* Start DATASET EXCERPTS *

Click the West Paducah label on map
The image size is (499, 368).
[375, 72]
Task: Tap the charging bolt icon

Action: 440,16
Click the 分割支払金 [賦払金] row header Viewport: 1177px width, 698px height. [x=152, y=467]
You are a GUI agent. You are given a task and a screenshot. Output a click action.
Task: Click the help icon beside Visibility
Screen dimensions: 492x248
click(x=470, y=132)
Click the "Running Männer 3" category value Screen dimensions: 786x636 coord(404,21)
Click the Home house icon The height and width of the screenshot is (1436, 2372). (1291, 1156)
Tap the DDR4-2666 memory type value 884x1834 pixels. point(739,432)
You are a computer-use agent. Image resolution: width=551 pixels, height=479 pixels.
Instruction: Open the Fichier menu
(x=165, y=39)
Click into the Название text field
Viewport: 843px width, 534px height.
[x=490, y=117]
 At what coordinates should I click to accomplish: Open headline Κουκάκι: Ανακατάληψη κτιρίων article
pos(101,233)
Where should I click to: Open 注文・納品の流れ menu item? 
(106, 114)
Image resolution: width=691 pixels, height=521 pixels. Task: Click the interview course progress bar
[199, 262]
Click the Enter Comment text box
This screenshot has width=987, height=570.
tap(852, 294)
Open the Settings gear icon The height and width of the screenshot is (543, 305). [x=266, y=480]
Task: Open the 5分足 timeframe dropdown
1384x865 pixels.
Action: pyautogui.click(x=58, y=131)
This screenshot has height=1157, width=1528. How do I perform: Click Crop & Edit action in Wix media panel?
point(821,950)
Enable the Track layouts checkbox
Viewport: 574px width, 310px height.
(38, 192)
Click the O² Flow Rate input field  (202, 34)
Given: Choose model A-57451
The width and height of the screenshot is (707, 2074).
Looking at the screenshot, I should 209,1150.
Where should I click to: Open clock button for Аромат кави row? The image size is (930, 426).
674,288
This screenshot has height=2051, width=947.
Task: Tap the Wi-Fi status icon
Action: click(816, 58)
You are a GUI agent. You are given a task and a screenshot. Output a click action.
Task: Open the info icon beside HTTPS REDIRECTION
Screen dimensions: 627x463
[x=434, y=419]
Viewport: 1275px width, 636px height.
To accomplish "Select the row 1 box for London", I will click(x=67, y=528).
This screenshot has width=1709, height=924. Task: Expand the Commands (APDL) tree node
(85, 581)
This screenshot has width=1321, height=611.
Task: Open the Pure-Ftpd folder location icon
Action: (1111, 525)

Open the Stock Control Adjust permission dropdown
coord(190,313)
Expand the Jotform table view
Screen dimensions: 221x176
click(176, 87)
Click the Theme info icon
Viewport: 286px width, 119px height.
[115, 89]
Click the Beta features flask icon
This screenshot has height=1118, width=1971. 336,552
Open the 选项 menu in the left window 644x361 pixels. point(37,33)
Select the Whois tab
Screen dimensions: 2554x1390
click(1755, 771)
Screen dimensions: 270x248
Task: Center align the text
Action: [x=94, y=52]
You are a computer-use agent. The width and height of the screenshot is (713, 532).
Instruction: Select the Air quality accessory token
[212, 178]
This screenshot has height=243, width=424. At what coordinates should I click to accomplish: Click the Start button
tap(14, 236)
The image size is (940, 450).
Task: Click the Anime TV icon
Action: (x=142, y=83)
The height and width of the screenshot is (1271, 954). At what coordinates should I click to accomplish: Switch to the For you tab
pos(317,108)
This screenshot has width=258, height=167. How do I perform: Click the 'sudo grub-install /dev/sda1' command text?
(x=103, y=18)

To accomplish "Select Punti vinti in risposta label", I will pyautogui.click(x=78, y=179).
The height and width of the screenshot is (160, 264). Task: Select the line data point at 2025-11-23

* End DATASET EXCERPTS *

**WHAT TO WORK ON:**
Change each "info icon" in the lines above to "details icon" and leave everything else unchanged.

**WRITTEN RESPONSE:**
Click the West Paducah label on map
The image size is (499, 368).
[375, 72]
Task: Tap the charging bolt icon

Action: 440,16
Click the 分割支払金 [賦払金] row header Viewport: 1177px width, 698px height. [x=152, y=467]
You are a GUI agent. You are given a task and a screenshot. Output a click action.
Task: Click the help icon beside Visibility
Screen dimensions: 492x248
click(x=470, y=132)
Click the "Running Männer 3" category value Screen dimensions: 786x636 coord(404,21)
Click the Home house icon The height and width of the screenshot is (1436, 2372). (1291, 1156)
Tap the DDR4-2666 memory type value 884x1834 pixels. point(739,432)
You are a computer-use agent. Image resolution: width=551 pixels, height=479 pixels.
Instruction: Open the Fichier menu
(x=165, y=39)
Click into the Название text field
Viewport: 843px width, 534px height.
[x=490, y=117]
 At what coordinates should I click to accomplish: Open headline Κουκάκι: Ανακατάληψη κτιρίων article
pos(101,233)
Where should I click to: Open 注文・納品の流れ menu item? 
(106, 114)
Image resolution: width=691 pixels, height=521 pixels. Task: Click the interview course progress bar
[199, 262]
Click the Enter Comment text box
This screenshot has width=987, height=570.
tap(852, 294)
Open the Settings gear icon The height and width of the screenshot is (543, 305). [x=266, y=480]
Task: Open the 5分足 timeframe dropdown
1384x865 pixels.
Action: pyautogui.click(x=58, y=131)
This screenshot has height=1157, width=1528. How do I perform: Click Crop & Edit action in Wix media panel?
point(821,950)
Enable the Track layouts checkbox
Viewport: 574px width, 310px height.
(38, 192)
Click the O² Flow Rate input field  (202, 34)
Given: Choose model A-57451
The width and height of the screenshot is (707, 2074).
Looking at the screenshot, I should 209,1150.
Where should I click to: Open clock button for Аромат кави row? The image size is (930, 426).
674,288
This screenshot has height=2051, width=947.
Task: Tap the Wi-Fi status icon
Action: click(816, 58)
You are a GUI agent. You are given a task and a screenshot. Output a click action.
Task: Open the details icon beside HTTPS REDIRECTION
Screen dimensions: 627x463
[x=434, y=419]
Viewport: 1275px width, 636px height.
To accomplish "Select the row 1 box for London", I will click(x=67, y=528).
This screenshot has width=1709, height=924. Task: Expand the Commands (APDL) tree node
(85, 581)
This screenshot has width=1321, height=611.
Task: Open the Pure-Ftpd folder location icon
Action: (1111, 525)

Open the Stock Control Adjust permission dropdown
coord(190,313)
Expand the Jotform table view
Screen dimensions: 221x176
click(176, 87)
Click the Theme details icon
Viewport: 286px width, 119px height.
[115, 89]
Click the Beta features flask icon
This screenshot has height=1118, width=1971. 336,552
Open the 选项 menu in the left window 644x361 pixels. point(37,33)
Select the Whois tab
Screen dimensions: 2554x1390
click(1755, 771)
Screen dimensions: 270x248
Task: Center align the text
Action: [x=94, y=52]
You are a computer-use agent. The width and height of the screenshot is (713, 532).
Instruction: Select the Air quality accessory token
[212, 178]
This screenshot has height=243, width=424. At what coordinates should I click to accomplish: Click the Start button
tap(14, 236)
The image size is (940, 450).
Task: Click the Anime TV icon
Action: (x=142, y=83)
The height and width of the screenshot is (1271, 954). At what coordinates should I click to accomplish: Switch to the For you tab
pos(317,108)
This screenshot has width=258, height=167. How do I perform: Click the 'sudo grub-install /dev/sda1' command text?
(x=103, y=18)

To accomplish "Select Punti vinti in risposta label", I will pyautogui.click(x=78, y=179).
The height and width of the screenshot is (160, 264). Task: Select the line data point at 2025-11-23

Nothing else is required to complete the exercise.